## The task
All of the records need to be retyped exactly, with no line dropped.

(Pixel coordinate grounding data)
- Opening Delimiter -

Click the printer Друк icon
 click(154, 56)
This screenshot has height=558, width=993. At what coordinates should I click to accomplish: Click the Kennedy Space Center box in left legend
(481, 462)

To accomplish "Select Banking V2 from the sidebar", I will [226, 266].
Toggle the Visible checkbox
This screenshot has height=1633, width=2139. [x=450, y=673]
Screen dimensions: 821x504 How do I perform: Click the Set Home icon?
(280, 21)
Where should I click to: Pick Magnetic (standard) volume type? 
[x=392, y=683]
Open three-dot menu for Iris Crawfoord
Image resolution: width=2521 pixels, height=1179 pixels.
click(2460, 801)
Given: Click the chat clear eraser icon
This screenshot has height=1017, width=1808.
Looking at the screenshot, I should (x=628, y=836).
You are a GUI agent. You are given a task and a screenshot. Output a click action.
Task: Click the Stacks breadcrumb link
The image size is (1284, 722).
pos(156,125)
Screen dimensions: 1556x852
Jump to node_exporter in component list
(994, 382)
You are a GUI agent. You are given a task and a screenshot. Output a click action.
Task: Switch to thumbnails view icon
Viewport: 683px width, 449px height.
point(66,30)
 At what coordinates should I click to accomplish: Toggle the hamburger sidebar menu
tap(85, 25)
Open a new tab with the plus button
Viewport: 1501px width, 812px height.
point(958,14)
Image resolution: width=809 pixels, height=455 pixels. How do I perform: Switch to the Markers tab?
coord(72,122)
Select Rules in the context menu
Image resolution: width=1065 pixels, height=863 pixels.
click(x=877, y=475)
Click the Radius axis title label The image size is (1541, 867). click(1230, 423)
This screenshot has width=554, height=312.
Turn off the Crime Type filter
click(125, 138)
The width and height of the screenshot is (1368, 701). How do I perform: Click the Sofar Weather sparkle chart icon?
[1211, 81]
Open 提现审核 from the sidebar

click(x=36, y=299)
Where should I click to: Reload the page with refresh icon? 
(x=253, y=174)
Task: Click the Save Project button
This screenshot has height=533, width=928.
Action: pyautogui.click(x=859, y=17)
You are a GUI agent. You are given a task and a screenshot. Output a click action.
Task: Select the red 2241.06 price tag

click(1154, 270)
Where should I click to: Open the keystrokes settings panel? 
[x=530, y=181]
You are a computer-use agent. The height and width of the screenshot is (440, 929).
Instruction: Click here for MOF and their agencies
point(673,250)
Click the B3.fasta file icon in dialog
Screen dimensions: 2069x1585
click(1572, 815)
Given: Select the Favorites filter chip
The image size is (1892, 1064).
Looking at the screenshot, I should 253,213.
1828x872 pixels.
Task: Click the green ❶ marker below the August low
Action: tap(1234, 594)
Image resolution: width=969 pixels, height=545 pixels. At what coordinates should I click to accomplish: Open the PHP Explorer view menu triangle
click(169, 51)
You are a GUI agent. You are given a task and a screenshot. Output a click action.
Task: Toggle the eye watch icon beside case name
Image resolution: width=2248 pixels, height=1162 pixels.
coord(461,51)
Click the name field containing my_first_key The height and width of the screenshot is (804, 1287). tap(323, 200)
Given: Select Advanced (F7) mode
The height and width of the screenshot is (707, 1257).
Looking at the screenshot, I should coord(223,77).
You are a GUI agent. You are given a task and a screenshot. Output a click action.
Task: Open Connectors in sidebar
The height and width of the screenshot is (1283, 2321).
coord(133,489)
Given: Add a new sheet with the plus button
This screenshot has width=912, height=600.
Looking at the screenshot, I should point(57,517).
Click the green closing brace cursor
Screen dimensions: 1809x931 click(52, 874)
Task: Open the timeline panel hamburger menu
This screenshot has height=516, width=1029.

- Closing Delimiter -

## Solution below
Click the printer Друк icon
 click(154, 56)
This screenshot has height=558, width=993. At what coordinates should I click to accomplish: Click the Kennedy Space Center box in left legend
(481, 462)

To accomplish "Select Banking V2 from the sidebar", I will [226, 266].
Toggle the Visible checkbox
This screenshot has height=1633, width=2139. [x=450, y=673]
Screen dimensions: 821x504 How do I perform: Click the Set Home icon?
(280, 21)
Where should I click to: Pick Magnetic (standard) volume type? 
[x=392, y=683]
Open three-dot menu for Iris Crawfoord
Image resolution: width=2521 pixels, height=1179 pixels.
click(2460, 801)
Given: Click the chat clear eraser icon
This screenshot has height=1017, width=1808.
Looking at the screenshot, I should (x=628, y=836).
You are a GUI agent. You are given a task and a screenshot. Output a click action.
Task: Click the Stacks breadcrumb link
The image size is (1284, 722).
pos(156,125)
Screen dimensions: 1556x852
Jump to node_exporter in component list
(994, 382)
You are a GUI agent. You are given a task and a screenshot. Output a click action.
Task: Switch to thumbnails view icon
Viewport: 683px width, 449px height.
point(66,30)
 At what coordinates should I click to accomplish: Toggle the hamburger sidebar menu
tap(85, 25)
Open a new tab with the plus button
Viewport: 1501px width, 812px height.
point(958,14)
Image resolution: width=809 pixels, height=455 pixels. How do I perform: Switch to the Markers tab?
coord(72,122)
Select Rules in the context menu
Image resolution: width=1065 pixels, height=863 pixels.
click(x=877, y=475)
Click the Radius axis title label The image size is (1541, 867). click(1230, 423)
This screenshot has width=554, height=312.
Turn off the Crime Type filter
click(125, 138)
The width and height of the screenshot is (1368, 701). How do I perform: Click the Sofar Weather sparkle chart icon?
[1211, 81]
Open 提现审核 from the sidebar

click(x=36, y=299)
Where should I click to: Reload the page with refresh icon? 
(x=253, y=174)
Task: Click the Save Project button
This screenshot has height=533, width=928.
Action: pyautogui.click(x=859, y=17)
You are a GUI agent. You are given a task and a screenshot. Output a click action.
Task: Select the red 2241.06 price tag

click(1154, 270)
Where should I click to: Open the keystrokes settings panel? 
[x=530, y=181]
You are a computer-use agent. The height and width of the screenshot is (440, 929).
Instruction: Click here for MOF and their agencies
point(673,250)
Click the B3.fasta file icon in dialog
Screen dimensions: 2069x1585
click(1572, 815)
Given: Select the Favorites filter chip
The image size is (1892, 1064).
Looking at the screenshot, I should 253,213.
1828x872 pixels.
Task: Click the green ❶ marker below the August low
Action: tap(1234, 594)
Image resolution: width=969 pixels, height=545 pixels. At what coordinates should I click to accomplish: Open the PHP Explorer view menu triangle
click(169, 51)
You are a GUI agent. You are given a task and a screenshot. Output a click action.
Task: Toggle the eye watch icon beside case name
Image resolution: width=2248 pixels, height=1162 pixels.
coord(461,51)
Click the name field containing my_first_key The height and width of the screenshot is (804, 1287). tap(323, 200)
Given: Select Advanced (F7) mode
The height and width of the screenshot is (707, 1257).
Looking at the screenshot, I should coord(223,77).
You are a GUI agent. You are given a task and a screenshot. Output a click action.
Task: Open Connectors in sidebar
The height and width of the screenshot is (1283, 2321).
coord(133,489)
Given: Add a new sheet with the plus button
This screenshot has width=912, height=600.
Looking at the screenshot, I should point(57,517).
Click the green closing brace cursor
Screen dimensions: 1809x931 click(52, 874)
Task: Open the timeline panel hamburger menu
This screenshot has height=516, width=1029.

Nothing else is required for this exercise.